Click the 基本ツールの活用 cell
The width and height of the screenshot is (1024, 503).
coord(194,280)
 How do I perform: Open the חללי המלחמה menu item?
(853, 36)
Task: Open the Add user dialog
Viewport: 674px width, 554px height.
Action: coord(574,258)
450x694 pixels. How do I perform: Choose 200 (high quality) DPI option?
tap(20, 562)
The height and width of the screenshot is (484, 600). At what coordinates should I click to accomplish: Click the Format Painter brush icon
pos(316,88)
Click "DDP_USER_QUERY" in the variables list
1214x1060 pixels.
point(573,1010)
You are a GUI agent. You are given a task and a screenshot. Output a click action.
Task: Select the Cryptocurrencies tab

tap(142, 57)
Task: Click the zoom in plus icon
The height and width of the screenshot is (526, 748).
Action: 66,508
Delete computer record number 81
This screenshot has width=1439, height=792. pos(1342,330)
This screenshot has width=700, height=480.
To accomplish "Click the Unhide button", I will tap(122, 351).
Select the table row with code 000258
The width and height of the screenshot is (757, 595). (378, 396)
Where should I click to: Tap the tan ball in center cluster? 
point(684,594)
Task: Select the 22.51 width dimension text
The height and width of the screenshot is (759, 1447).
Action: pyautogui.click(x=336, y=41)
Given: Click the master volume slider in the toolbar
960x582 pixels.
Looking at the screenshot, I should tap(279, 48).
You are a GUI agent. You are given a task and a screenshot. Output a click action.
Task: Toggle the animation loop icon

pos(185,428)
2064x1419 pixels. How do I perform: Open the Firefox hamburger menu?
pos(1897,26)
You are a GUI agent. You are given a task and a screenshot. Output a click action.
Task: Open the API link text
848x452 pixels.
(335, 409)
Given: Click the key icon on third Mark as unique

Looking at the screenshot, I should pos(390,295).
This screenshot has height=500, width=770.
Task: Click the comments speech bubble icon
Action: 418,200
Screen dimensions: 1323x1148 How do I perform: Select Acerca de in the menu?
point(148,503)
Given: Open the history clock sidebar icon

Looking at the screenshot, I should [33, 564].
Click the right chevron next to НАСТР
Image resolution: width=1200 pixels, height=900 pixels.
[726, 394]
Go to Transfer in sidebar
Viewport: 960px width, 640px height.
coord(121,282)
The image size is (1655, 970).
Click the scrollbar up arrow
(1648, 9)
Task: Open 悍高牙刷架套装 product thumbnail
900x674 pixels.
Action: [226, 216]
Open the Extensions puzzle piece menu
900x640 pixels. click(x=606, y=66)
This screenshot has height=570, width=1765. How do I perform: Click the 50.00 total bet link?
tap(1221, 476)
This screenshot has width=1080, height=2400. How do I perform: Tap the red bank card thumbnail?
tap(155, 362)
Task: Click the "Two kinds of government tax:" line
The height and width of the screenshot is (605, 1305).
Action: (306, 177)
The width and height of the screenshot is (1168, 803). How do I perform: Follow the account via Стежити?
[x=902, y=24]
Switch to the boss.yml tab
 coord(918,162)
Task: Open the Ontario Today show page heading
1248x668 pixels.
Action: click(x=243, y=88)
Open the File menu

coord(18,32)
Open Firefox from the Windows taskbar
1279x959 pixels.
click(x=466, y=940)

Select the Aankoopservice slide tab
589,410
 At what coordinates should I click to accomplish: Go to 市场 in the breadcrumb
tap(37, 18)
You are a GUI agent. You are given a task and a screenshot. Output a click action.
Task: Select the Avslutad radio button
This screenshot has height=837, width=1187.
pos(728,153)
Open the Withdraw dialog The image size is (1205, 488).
════
** GOAL OF THE EXERCISE **
Retype the material above exactly as it appears, from the line with "Task: Click the zoom in plus icon" through the line with "Looking at the screenshot, I should tap(279, 48).".

** THE COMPLETED TASK **
Task: Click the zoom in plus icon
The height and width of the screenshot is (526, 748).
Action: 66,508
Delete computer record number 81
This screenshot has width=1439, height=792. pos(1342,330)
This screenshot has width=700, height=480.
To accomplish "Click the Unhide button", I will tap(122, 351).
Select the table row with code 000258
The width and height of the screenshot is (757, 595). (378, 396)
Where should I click to: Tap the tan ball in center cluster? 
point(684,594)
Task: Select the 22.51 width dimension text
The height and width of the screenshot is (759, 1447).
Action: pyautogui.click(x=336, y=41)
Given: Click the master volume slider in the toolbar
960x582 pixels.
Looking at the screenshot, I should tap(279, 48).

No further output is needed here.